¿Tiene derechos la naturaleza?

Autor: Alfonso Henríquez

Fuente: Diario de Concepción

27 de noviembre de 2021

La pregunta admite al menos dos respuestas. En primer lugar, podemos hablar de un derecho de toda forma de vida, sin excepción, a prosperar y desarrollar sus potencialidades, desde la montaña al ser humano, pasando por los bosques, los animales, los ríos, etc. Esta postura se basa en que los derechos, en tanto técnica de protección de ciertos intereses que consideramos relevantes, están vinculados con el deber de asegurar que los organismos y sistemas puedan preservar su existencia. De esta forma, no resultaría justificado reconocer derechos solo a los seres humanos, al tiempo que le negamos esta posibilidad a otro seres o sistemas que también puedan prosperar y florecer. Como vemos, este enfoque pretende superar el dualismo filosófico y jurídico que existe entre el ser humano y la naturaleza, paradigma hasta ahora dominante, extendiendo el ámbito de protección y reconocimiento de los derechos a entidades no humanas.

Sin embargo ¿constituye este enfoque una buena forma de entender nuestros deberes de protección hacia los ecosistemas? La propuesta podría ser discutible. En efecto, tal como señalan Donaldson y Kymlicka, existiría una diferencia importante entre el daño que puede sufrir un rio y un animal, puesto que solo este último tiene la vivencia subjetiva de estar sufriendo un perjuicio. No se trataría de establecer una jerarquía entre el orden de lo viviente, sino de reconocer que la naturaleza de la posición moral que está en discusión es cualitativamente diferente en uno u otro caso. Esto significa que no es posible equiparar el tipo de daño que sufre un ecosistema con el perjuicio que sufre un animal o un ser humano. Como explican estos autores, los seres sintientes pueden experimentar el mundo, tienen intereses o deseos, mientras que un río o una montaña se encuentran en una posición moral muy distinta dado que son agentes que no pueden establecer relaciones intersubjetivas con su entorno.

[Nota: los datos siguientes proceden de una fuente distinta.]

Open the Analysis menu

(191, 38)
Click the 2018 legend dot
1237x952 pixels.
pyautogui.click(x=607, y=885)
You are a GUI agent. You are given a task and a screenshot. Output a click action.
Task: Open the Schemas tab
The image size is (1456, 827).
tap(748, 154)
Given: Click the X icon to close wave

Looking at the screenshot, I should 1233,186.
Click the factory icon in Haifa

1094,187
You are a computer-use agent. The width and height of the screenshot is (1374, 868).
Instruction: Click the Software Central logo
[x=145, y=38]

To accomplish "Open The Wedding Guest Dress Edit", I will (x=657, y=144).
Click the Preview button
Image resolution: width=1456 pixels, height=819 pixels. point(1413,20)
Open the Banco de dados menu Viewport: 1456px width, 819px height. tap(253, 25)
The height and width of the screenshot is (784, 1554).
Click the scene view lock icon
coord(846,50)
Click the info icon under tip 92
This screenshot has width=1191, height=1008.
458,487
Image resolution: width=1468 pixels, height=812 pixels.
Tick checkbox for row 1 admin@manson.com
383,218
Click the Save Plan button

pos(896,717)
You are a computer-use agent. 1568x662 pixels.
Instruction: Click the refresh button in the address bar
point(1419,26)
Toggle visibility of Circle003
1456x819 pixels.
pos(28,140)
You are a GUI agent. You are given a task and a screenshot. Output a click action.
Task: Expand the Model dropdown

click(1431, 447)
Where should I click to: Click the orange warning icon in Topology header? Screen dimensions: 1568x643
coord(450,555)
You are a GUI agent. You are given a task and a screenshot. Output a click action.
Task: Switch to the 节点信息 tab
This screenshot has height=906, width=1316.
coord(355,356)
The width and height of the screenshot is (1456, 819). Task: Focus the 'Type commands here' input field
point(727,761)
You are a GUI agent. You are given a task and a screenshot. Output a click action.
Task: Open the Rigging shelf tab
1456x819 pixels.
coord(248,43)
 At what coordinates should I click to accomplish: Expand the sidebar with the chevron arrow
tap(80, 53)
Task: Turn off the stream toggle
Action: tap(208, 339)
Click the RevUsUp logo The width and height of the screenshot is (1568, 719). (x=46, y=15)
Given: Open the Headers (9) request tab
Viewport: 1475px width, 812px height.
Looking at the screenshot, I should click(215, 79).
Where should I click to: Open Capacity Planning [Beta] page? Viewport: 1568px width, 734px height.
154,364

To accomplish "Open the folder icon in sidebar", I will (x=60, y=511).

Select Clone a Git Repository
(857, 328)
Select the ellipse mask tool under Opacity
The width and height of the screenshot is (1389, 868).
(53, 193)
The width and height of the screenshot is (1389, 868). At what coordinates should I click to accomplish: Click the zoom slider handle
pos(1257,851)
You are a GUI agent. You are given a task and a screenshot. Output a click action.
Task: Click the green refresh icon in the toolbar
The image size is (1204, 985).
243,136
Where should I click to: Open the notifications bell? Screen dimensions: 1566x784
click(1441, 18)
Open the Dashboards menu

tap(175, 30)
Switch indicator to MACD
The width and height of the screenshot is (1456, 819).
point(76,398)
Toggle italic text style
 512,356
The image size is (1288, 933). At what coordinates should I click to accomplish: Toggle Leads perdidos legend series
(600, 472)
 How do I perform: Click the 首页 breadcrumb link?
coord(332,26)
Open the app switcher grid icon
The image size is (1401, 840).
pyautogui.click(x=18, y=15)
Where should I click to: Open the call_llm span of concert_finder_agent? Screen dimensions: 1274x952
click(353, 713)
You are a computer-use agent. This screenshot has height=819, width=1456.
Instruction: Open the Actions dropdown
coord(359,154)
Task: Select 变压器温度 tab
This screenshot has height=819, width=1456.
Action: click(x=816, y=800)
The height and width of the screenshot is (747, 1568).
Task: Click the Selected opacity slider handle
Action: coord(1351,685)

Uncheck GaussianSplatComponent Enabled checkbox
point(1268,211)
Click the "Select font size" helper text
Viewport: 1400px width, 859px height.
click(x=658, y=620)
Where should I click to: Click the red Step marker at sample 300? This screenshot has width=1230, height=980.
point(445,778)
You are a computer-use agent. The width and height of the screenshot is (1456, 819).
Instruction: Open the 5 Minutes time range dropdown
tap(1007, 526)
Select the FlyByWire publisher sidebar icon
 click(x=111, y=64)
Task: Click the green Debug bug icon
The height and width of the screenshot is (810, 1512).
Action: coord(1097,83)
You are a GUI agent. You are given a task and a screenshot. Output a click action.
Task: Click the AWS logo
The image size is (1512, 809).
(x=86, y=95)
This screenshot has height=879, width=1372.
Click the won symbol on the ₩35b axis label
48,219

Sin embargo, estas dos posturas, tendrían algo en común, y es la idea relativa a que la naturaleza tiene valor moral, y que, por tanto, no resultaría admisible su explotación descontrolada para el solo hecho de satisfacer nuestros fines. De forma distintas, permitirían fundar una nueva ética de la vida, estableciendo el deber, tanto para el Estado como para los privados, de respetar los ciclos vitales de los ecosistemas.